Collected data

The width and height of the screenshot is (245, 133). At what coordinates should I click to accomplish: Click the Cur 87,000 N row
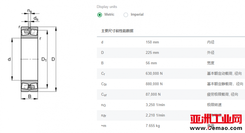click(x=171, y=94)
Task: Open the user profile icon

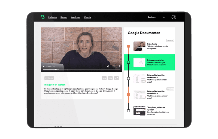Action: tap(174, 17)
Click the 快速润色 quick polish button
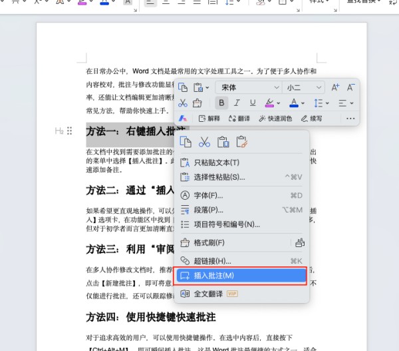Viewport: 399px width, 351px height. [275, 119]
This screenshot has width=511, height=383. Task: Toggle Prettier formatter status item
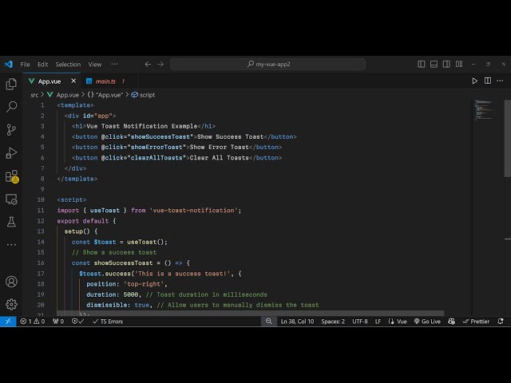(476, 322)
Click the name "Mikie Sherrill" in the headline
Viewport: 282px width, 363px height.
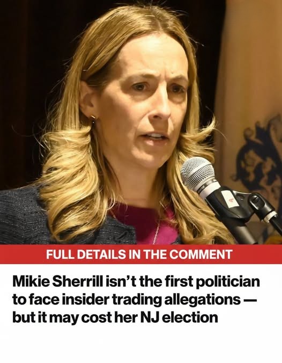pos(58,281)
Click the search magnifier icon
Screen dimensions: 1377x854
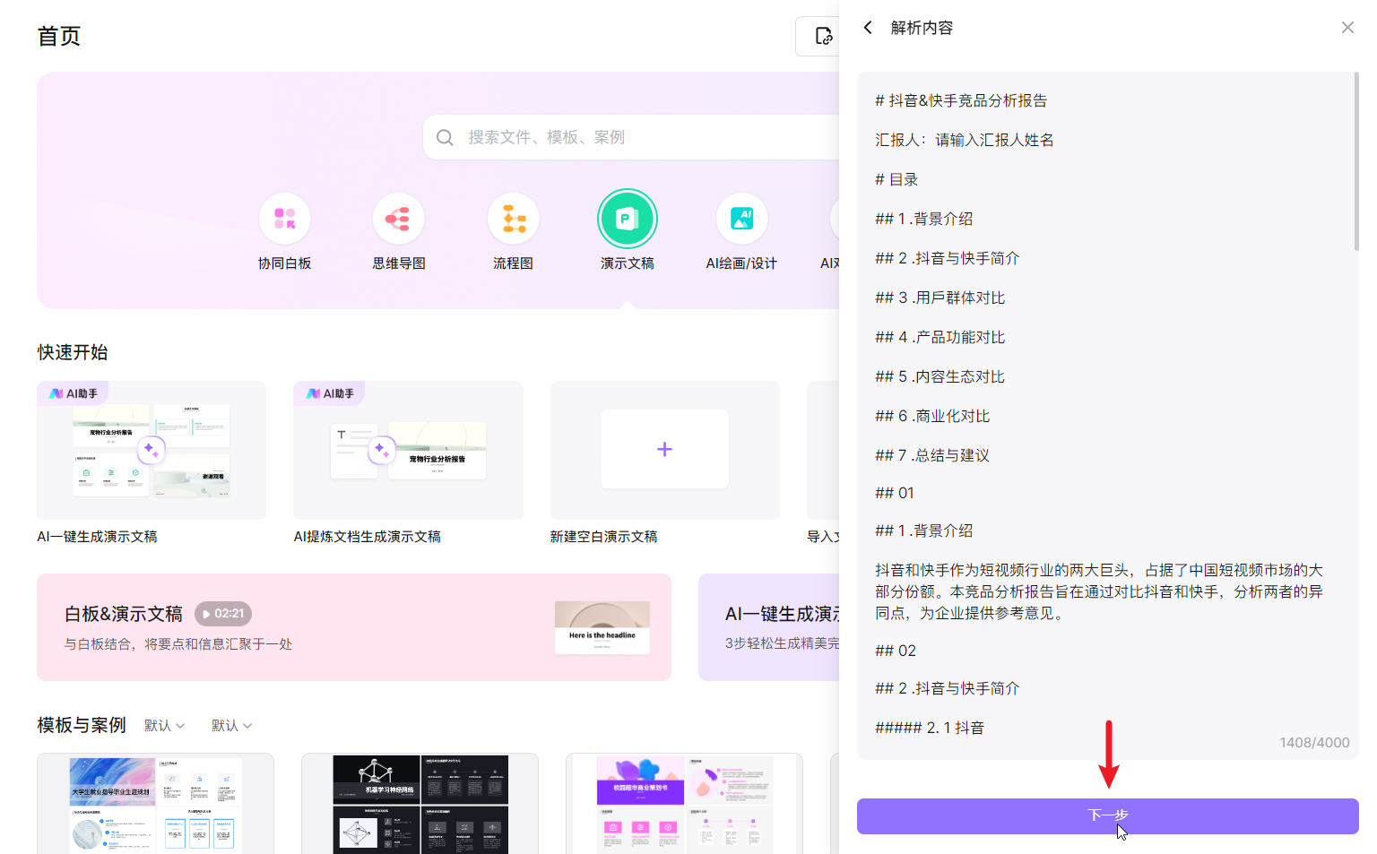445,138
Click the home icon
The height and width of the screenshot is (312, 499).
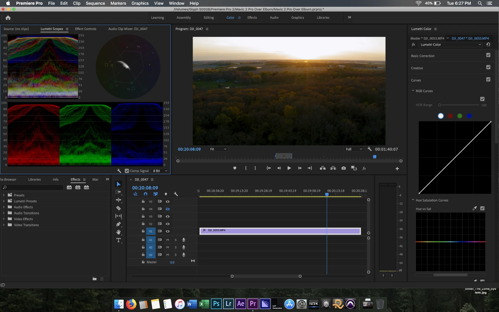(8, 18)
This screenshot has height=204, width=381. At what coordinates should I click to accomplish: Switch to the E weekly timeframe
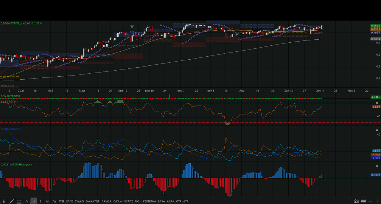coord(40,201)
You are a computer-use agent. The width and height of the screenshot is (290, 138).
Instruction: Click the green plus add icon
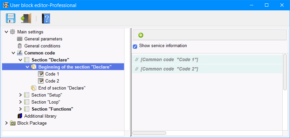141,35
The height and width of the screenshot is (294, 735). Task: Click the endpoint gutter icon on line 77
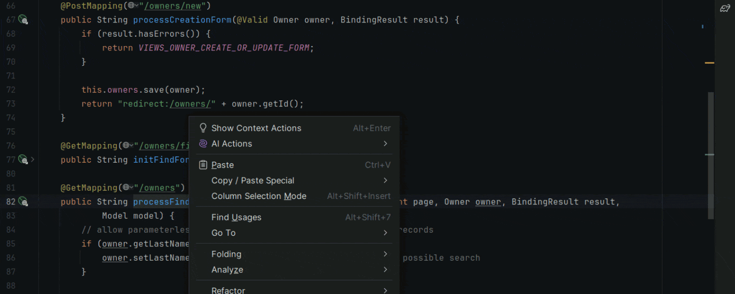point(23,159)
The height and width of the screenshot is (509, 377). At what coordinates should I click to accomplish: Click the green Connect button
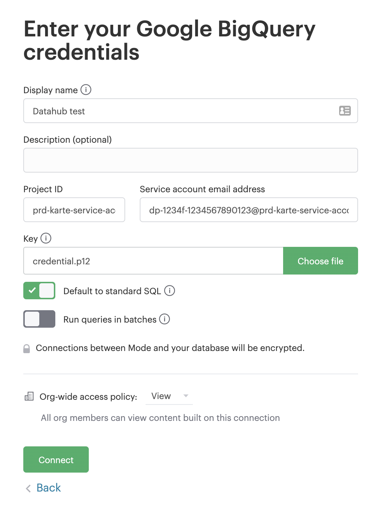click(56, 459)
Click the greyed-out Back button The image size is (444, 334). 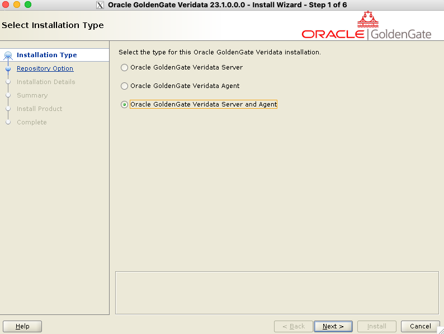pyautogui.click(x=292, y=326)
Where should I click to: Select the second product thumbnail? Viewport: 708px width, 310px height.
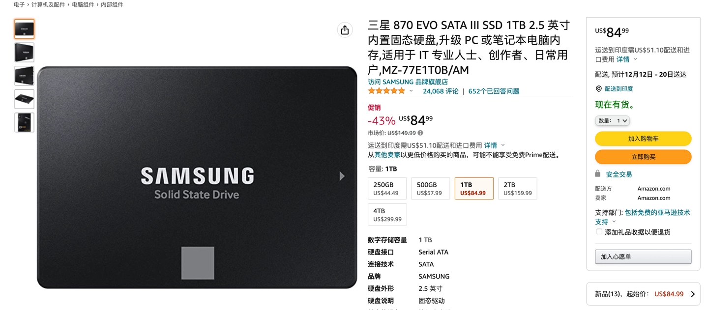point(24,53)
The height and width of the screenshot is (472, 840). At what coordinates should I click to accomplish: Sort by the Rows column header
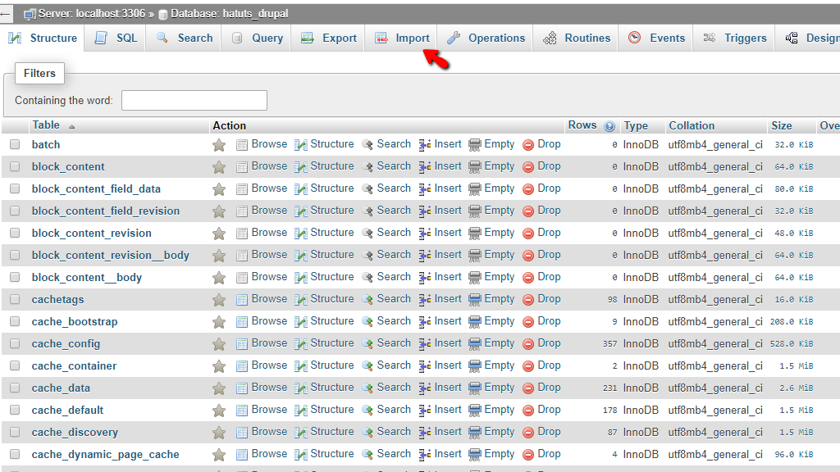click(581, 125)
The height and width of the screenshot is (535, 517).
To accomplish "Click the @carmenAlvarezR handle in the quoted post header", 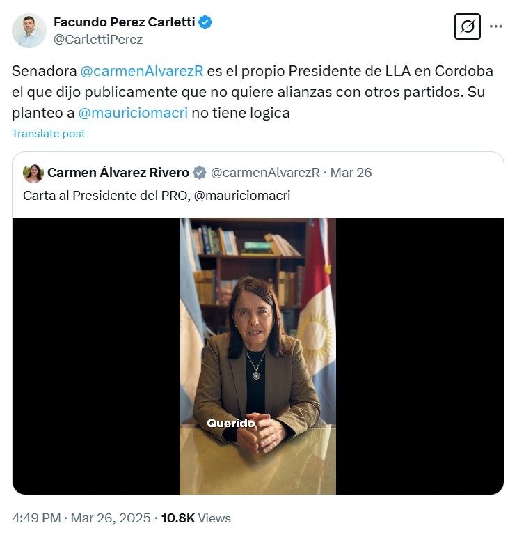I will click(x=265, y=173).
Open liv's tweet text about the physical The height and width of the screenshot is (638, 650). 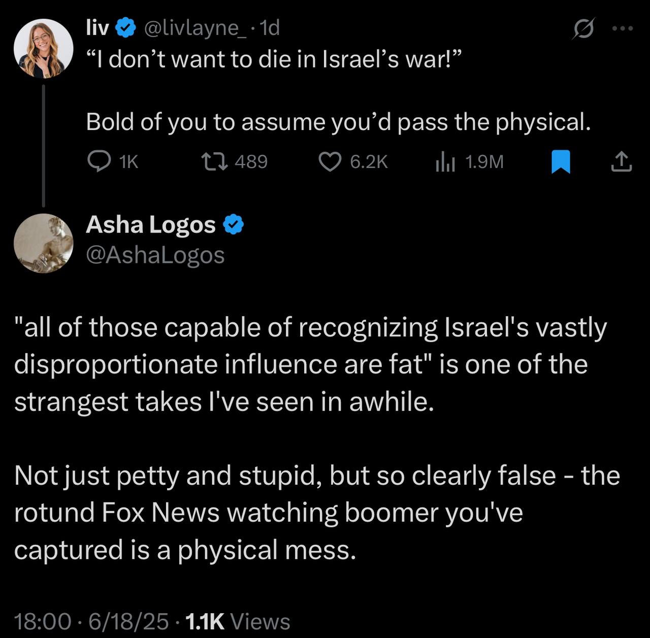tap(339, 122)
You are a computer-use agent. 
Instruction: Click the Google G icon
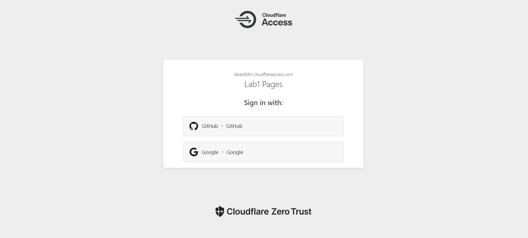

Your objective: Write out exactly the run of lines above that starts at the line containing "This screenshot has height=204, width=381." and ends at the line containing "You are a computer-use agent. The". Include both, and leave the pictures out.

Exercise response:
This screenshot has height=204, width=381. At what coordinates should I click to accomplish: Switch to the E weekly timeframe
coord(40,201)
You are a computer-use agent. The width and height of the screenshot is (290, 138).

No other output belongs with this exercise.